Yazan: Turgut Koçak 13 Nisan 2020
Esen yağan, herkesin haddini bildiren, onu hain, bunu terörist ilan edip vatan, millet, Sakarya naralarıyla MHP’nin bile gönlünü çelen Süleyman Soylu dün gece aşağı yukarı sokağa çıkma yasağı ilan ettiği saatlere denk getirerek istifa ettiğini söylemekle kalmadı, yaşamının bundan sonraki döneminde de Recep Tayyip Erdoğan’a sonuna kadar bağlı kalacağını söyleyerek istifasını açıkladı.
Üstelik de Cuma gecesi açıklanan sokağa çıkma yasağının bütün sonuçlarını üstlenerek ve yapılan eleştirileri de kabul ederek.

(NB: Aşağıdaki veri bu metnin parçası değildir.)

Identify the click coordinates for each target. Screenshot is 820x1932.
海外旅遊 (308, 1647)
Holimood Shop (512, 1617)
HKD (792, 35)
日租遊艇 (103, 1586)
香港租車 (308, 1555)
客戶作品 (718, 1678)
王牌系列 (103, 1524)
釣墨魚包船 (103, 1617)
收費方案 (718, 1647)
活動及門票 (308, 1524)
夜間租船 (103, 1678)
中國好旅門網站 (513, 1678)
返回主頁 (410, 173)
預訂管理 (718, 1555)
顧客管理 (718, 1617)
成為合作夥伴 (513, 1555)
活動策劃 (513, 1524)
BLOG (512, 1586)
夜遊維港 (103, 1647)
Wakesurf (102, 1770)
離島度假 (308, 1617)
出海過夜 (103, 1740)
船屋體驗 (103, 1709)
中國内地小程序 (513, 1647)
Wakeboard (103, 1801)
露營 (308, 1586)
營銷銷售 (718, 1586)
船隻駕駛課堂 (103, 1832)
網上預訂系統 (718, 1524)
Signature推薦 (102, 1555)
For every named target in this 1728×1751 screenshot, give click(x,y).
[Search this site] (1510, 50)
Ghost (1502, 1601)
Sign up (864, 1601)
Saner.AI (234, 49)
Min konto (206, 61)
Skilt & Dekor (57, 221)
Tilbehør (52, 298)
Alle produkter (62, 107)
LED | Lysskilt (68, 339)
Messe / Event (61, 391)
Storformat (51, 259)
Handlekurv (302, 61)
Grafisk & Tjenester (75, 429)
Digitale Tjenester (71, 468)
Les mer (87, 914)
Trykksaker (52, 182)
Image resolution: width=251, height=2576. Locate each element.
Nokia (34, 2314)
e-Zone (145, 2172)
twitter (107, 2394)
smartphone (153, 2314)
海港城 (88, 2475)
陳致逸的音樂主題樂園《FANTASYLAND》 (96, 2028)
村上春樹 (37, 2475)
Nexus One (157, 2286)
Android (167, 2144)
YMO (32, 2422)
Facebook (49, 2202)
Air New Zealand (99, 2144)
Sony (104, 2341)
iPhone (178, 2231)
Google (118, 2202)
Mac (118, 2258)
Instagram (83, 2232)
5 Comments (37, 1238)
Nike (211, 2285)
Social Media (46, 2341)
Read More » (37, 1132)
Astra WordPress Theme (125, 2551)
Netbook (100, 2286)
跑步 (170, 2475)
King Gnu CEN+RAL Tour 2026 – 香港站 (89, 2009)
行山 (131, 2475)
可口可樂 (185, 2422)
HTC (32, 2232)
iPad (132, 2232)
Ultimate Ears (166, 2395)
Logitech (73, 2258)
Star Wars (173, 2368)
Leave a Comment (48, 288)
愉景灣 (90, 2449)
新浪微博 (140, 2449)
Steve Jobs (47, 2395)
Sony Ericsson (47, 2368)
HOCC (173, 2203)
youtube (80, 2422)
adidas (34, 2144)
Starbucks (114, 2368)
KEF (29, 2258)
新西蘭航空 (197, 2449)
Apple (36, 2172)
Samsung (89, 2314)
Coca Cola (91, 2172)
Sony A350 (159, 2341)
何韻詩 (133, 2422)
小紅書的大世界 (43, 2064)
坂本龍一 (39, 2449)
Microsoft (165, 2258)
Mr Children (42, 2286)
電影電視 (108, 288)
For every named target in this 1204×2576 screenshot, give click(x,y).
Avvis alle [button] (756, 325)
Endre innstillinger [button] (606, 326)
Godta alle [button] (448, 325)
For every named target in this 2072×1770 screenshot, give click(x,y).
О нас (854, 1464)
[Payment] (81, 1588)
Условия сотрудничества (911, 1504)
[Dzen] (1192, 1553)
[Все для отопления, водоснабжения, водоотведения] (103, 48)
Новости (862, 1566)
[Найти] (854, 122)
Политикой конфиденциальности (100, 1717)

Bu olay üzerine hemen herkes olayın üzerine atlayıp demek ki bizim ülkemizde de istifa mekanizması diye bir şey varmış diye düşünüyordu ki aradan çok geçmedi ve Cumhurbaşkanlığı makamına bağlı sözcülerden birinden bu istifanın Recep Tayyip Erdoğan tarafından kabul edilmediği açıklaması geldi. Gerçekten de olanlar ilginçti. Niye derseniz olayın içinde açıkça bir Çapanoğlu öyküsünün olduğu ise apaçık ortadaydı.
Şimdi geriye dönelim ve şu sokağa çıkma yasağını ele alalım. Bir kez sokağa çıkma yasağı Recep Tayyip Erdoğan’ın isteği ve oluru dışında hiçbir şekilde ilan edilemez. Zaten ilanın Erdoğan’ın bilgisi dahilinde olduğunu Süleyman Soylu da üstüne basa basa açıklamıştı. Ancak öngörüleri istedikleri gibi gerçekleşmedi. Sokağa çıkmaya 2 saat kala açıklanan yasak üzerine binlerce insan sokağa fırladı ve açık olan market, bakkal ve alışveriş yapılacak neresi varsa insanlar oraya doluştular ve alınmış olan tedbirler ve yasaktan umulan sonuç bir anda bir işe yaramaz hale getirildi. Doğal olarak böyle bir durum karşısında da AKP ve saray iktidarı ağır eleştirilerle karşı karşıya kaldı. Bu olay hem sarayı hem de saray çevresini panikletti. Üstelik de asla hata yapmayacağı düşünülen Recep Tayyip Erdoğan’da doğrudan eleştirilerin hedefi haline gelmişti.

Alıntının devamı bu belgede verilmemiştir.